Transmission of microbes by droplet involves contact of conjunctivae of the mucous membranes of the nose or mouth of a susceptible person with large particle droplets. Droplets are generated from the source patient primarily during coughing, sneezing, or talking or during certain procedures, such as suctioning and bronchoscopy. Transmission of infection by large particle droplets requires close contact between the source patient and the susceptible host. Droplets do not remain suspended in the air and generally travel only short distances–up to 3 feet. For this reason, special ventilation systems and air handling are not required for droplet precautions.

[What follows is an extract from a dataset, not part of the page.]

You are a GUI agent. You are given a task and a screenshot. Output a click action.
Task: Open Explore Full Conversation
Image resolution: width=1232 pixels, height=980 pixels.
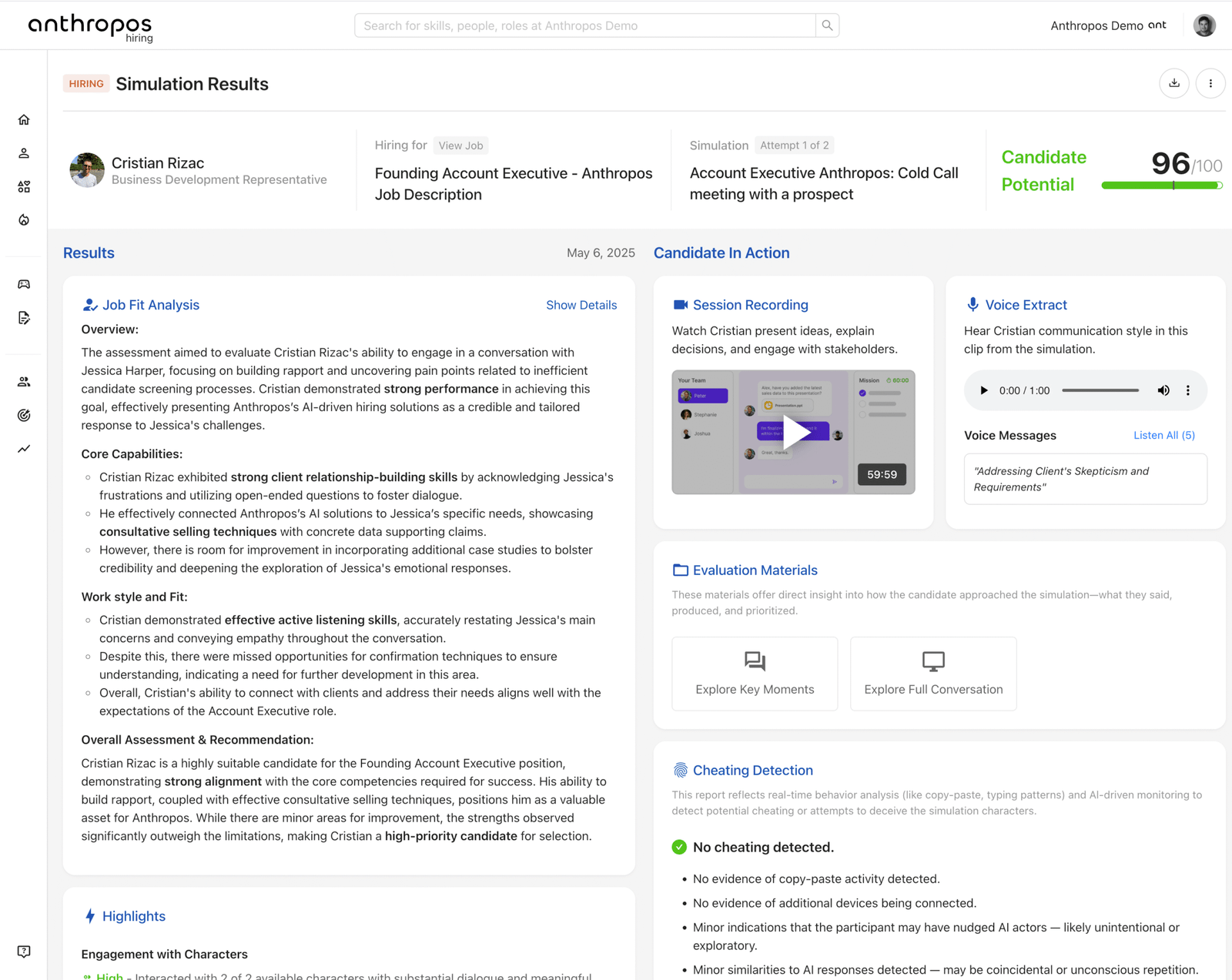(x=932, y=674)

To properly follow droplet precautions, healthcare professionals should follow these guidelines:
- Wear a surgical mask for close contact (within 3 feet) with patients on droplet precautions; respirators are not necessary.
- Admit the patient to a private room, if possible. Infection control personnel should be consulted before cohorting patients if a private room is not available.
- When transporting patients on droplet precautions, place a mask on them and instruct them in proper cough etiquette.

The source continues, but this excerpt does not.